The Straus Center’s laser has a single wavelength. Its energy “interacts very strongly with some materials, but hardly at all with others,” Costello said. This selectivity allows conservators to use the laser to clean certain hard surfaces, such as marble, without damaging the object itself. “The energy from the laser beam is strongly absorbed by the dirt, which is ejected from the surface,” Costello said.

As soon as dirt is removed—within nanoseconds—the laser energy is reflected away from the object. There’s no cleanup to speak of; an exhaust hood over the area sucks up the vapors produced. This protects the conservator from any harmful inhalations (in some cases, the conservator will wear a dust mask to guard against flying particles as well). The results of the treatment are apparent right away—though the grimier an object, the longer it takes to fully clean.

Best Tool for the Job

Costello recently used the laser to clean a 17th-century architectural railing from Delhi, India, in preparation for a loan to the Cleveland Museum of Art. Carved of marble in an intricate floral, open-work pattern, the railing may well be the finest of its kind in North American collections. In Cleveland’s exhibition this summer, it will help illustrate a cultural shift that took place during the 17th century, when Mughal rulers claimed an elevated form of sovereignty and introduced white marble into palace spaces. (Previously, white marble was reserved for religious architecture; buildings occupied by living emperors were made with red sandstone.)

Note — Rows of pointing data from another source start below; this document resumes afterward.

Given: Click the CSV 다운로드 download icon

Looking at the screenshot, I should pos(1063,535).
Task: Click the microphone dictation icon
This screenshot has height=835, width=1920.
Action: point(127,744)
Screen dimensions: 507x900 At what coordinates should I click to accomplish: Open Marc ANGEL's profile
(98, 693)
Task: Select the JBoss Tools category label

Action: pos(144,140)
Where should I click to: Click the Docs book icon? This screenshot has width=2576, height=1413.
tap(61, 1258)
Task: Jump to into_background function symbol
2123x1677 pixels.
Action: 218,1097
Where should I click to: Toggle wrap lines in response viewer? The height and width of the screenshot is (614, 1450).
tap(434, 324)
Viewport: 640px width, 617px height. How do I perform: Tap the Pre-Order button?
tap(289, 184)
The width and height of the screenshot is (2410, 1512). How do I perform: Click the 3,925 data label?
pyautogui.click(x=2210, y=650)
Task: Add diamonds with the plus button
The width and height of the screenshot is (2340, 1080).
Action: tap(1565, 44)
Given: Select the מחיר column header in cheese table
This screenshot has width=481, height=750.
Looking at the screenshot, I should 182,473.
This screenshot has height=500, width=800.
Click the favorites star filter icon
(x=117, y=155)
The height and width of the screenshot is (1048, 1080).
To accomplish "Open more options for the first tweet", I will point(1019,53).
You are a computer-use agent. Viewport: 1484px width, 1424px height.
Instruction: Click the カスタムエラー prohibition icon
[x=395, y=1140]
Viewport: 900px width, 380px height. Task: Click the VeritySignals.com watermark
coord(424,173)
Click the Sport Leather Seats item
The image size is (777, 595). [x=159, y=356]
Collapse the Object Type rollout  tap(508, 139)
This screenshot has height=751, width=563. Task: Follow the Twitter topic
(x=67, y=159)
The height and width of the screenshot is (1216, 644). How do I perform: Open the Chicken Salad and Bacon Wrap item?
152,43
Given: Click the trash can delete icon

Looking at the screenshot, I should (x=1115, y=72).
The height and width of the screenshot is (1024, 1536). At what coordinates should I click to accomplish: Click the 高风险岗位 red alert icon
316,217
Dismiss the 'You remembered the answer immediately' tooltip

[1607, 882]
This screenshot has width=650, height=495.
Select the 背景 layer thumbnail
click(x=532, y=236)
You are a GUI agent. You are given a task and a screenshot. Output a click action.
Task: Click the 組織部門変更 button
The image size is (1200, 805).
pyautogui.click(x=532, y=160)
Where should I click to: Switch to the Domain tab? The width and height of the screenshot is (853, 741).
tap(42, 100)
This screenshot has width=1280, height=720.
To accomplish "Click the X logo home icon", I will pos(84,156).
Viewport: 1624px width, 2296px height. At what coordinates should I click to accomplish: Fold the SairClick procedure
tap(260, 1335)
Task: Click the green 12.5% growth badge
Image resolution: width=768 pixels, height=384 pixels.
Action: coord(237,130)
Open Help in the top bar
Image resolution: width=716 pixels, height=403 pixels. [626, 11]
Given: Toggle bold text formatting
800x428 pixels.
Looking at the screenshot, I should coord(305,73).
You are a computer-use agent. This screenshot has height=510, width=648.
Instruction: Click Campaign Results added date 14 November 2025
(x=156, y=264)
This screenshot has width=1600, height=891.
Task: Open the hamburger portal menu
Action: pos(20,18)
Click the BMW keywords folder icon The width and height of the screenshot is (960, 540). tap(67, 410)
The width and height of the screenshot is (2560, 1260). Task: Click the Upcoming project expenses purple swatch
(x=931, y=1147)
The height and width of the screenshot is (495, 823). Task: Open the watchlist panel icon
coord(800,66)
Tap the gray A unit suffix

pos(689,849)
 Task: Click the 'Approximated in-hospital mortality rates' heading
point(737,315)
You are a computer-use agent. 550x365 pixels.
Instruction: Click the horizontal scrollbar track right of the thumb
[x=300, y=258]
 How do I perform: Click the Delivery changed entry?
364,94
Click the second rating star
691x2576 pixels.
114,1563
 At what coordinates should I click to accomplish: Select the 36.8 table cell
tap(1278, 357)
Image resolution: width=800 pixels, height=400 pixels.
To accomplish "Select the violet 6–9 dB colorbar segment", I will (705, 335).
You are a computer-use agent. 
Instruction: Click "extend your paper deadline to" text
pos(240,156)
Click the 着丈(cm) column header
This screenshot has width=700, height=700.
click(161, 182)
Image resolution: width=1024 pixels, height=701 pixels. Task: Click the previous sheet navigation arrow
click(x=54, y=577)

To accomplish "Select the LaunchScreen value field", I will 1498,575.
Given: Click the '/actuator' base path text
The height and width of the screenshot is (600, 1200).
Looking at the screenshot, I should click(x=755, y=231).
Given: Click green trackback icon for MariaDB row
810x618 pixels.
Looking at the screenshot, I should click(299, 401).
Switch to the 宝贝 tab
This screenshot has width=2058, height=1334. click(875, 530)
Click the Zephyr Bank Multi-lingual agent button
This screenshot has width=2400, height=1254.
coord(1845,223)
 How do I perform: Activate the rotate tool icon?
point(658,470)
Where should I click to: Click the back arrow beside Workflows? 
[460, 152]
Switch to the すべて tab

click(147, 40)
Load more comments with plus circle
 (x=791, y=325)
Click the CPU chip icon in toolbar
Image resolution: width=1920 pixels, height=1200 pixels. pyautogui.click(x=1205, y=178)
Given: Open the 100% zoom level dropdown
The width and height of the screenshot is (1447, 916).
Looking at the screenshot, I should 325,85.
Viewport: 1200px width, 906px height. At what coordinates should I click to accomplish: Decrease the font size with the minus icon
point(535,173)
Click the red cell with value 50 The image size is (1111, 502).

Mary McWilliams, the Norma Jean Calderwood Curator of Islamic and Later Indian Art, consulted with Costello to determine whether the laser’s use would be appropriate in the case of the marble railing, which appeared darkened from grime, pollution, and biological matter. Other cleaning methods tested and considered were chemical solvents and steam. However, “in this case,” Costello said, “the laser was the only way to remove the grime from the railing but leave its patina intact.”

A Steady Hand

Just a few Straus Center conservators are trained to use the tool. Costello said even seemingly minor skills—such as adjusting the laser’s energy level—are actually critical. “It takes a lot of training and experience with art objects to be comfortable with the laser and to use it safely,” she said.